*DESCRIPTION OF THE TASK:* Rewrite the listing between the lines containing "is (1659, 2212)." and "leader-line-revenus-financiers is located", inclusive, substituting "image" for every "screenshot" and changing nothing else. Leave the pictures out of your answer.

*DATA TO EXAMINE:*
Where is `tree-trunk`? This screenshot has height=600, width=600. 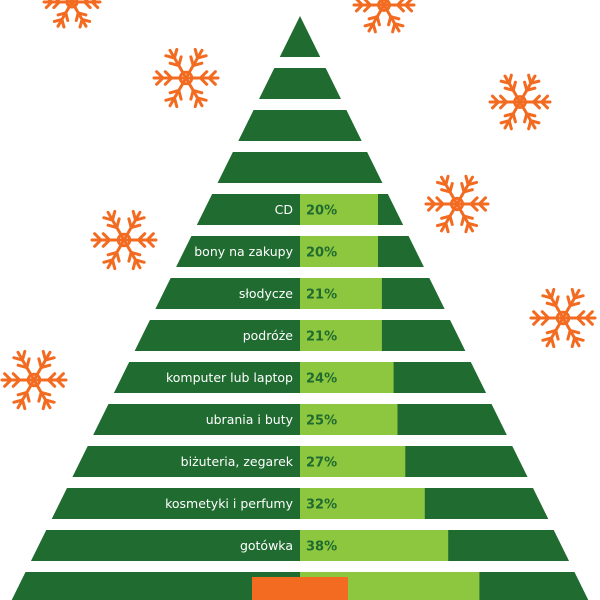 tree-trunk is located at coordinates (300, 588).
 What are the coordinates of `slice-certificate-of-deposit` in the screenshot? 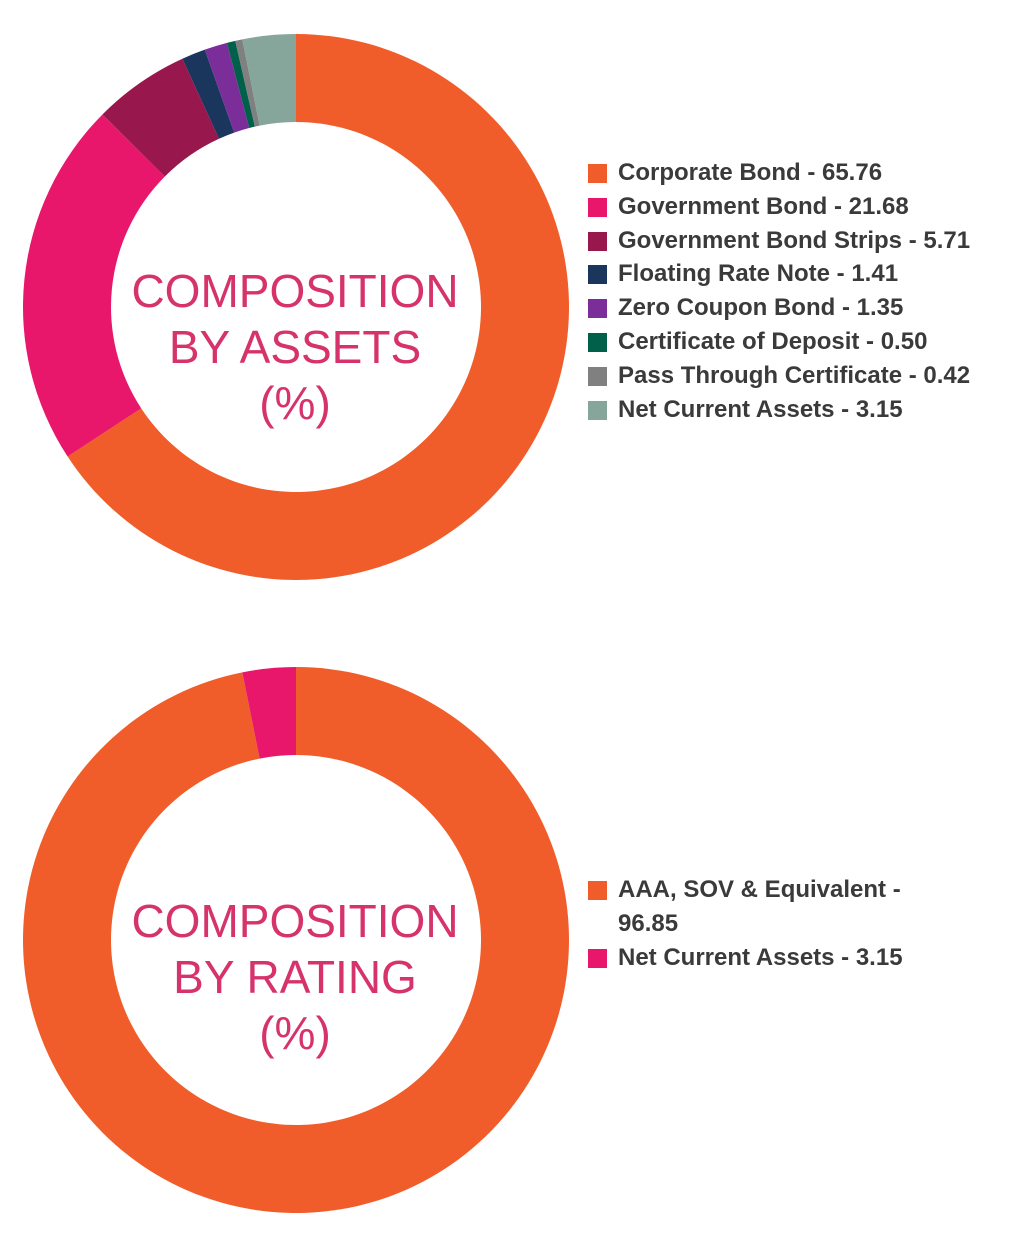 It's located at (240, 84).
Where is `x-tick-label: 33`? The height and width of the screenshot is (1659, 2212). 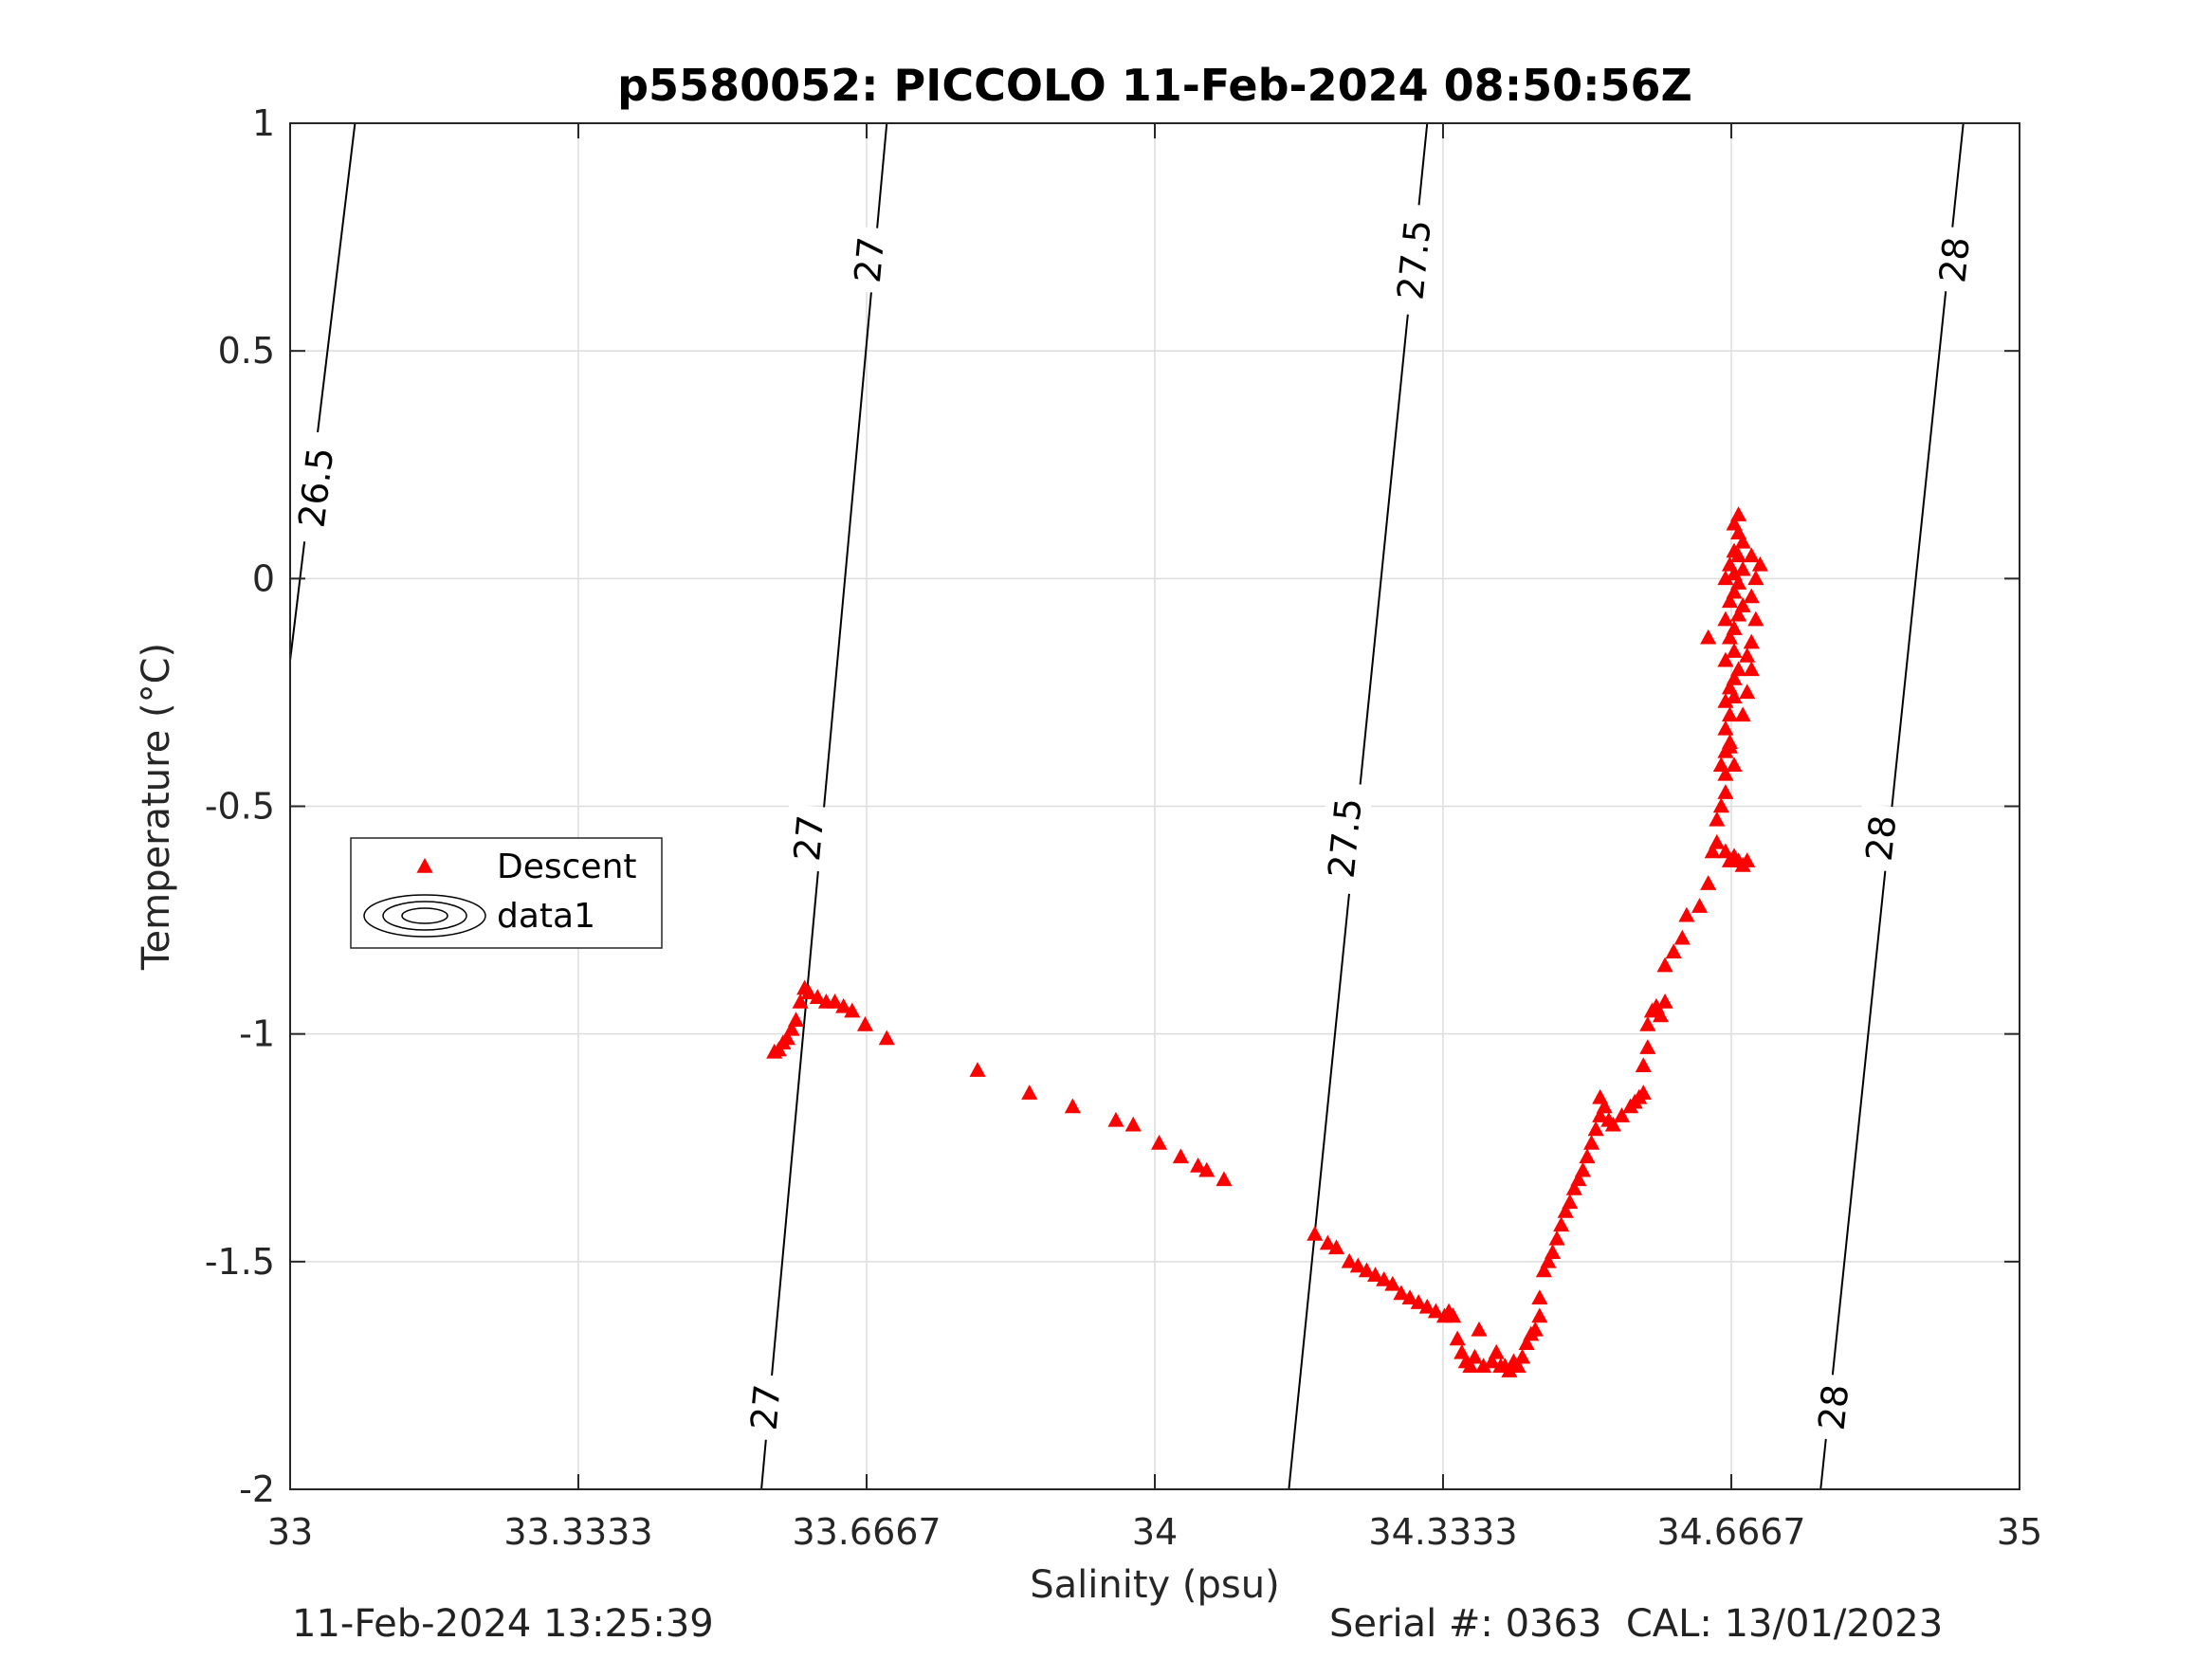
x-tick-label: 33 is located at coordinates (290, 1532).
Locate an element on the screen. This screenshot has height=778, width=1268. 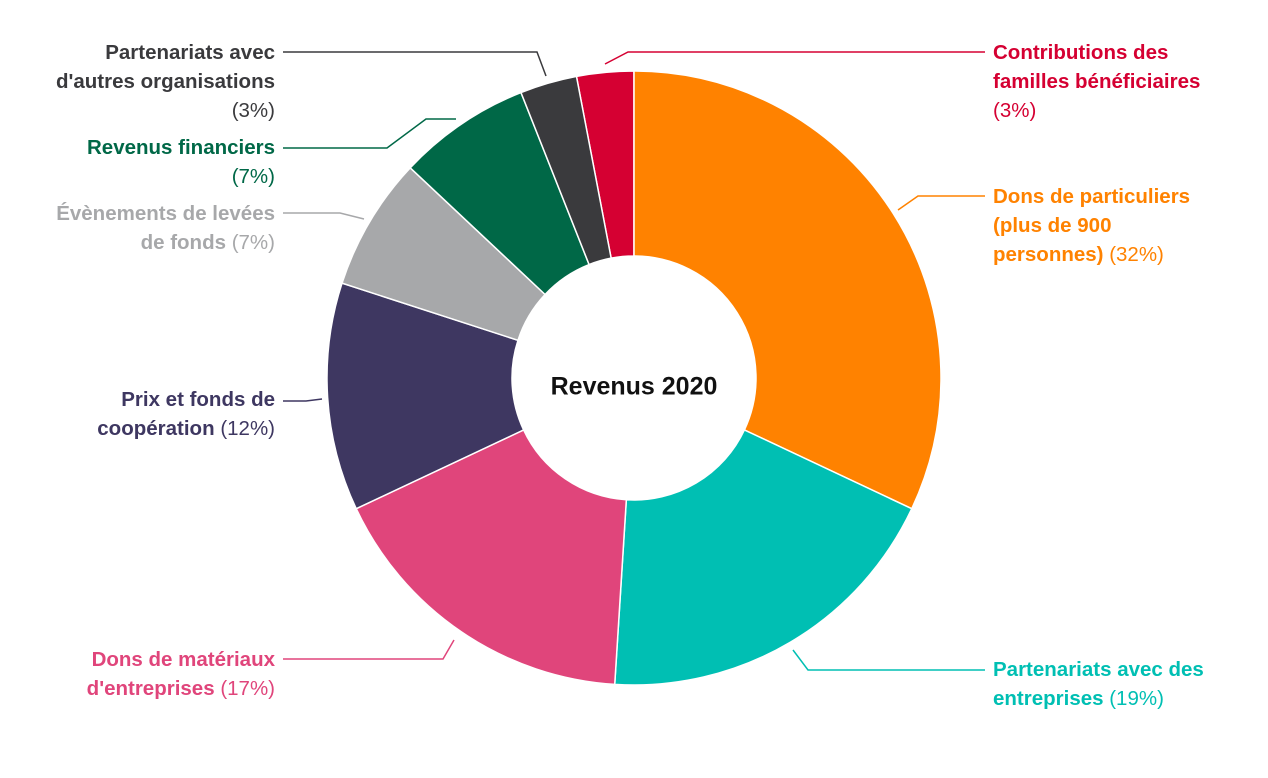
leader-line-revenus-financiers is located at coordinates (370, 134).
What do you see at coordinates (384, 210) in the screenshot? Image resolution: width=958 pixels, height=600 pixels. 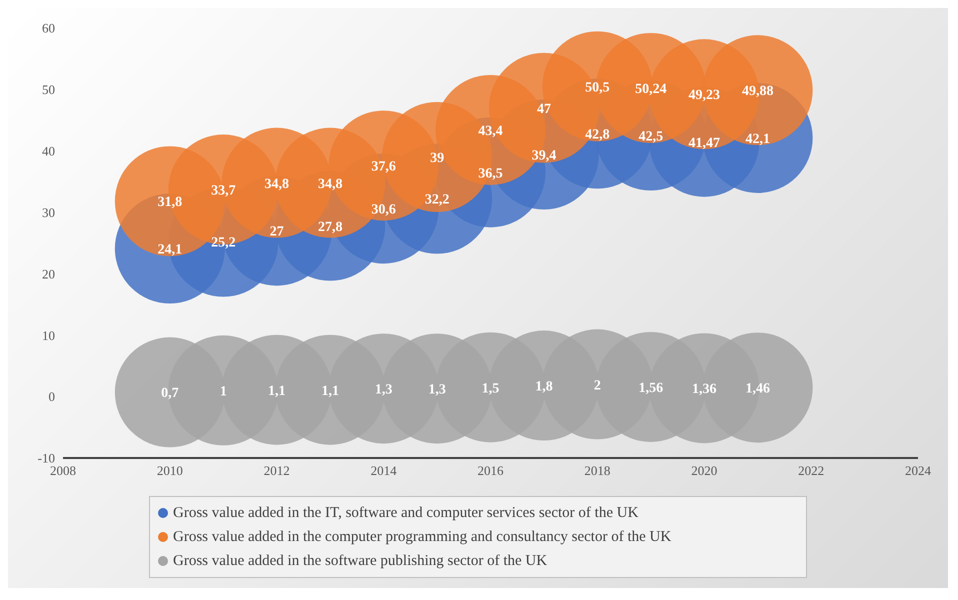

*OUTPUT FOR THIS TASK:*
Where is `x-tick-label: 33`? The height and width of the image is (1659, 2212). 
x-tick-label: 33 is located at coordinates (290, 1532).
Locate an element on the screen. This image has height=778, width=1268. 
leader-line-revenus-financiers is located at coordinates (370, 134).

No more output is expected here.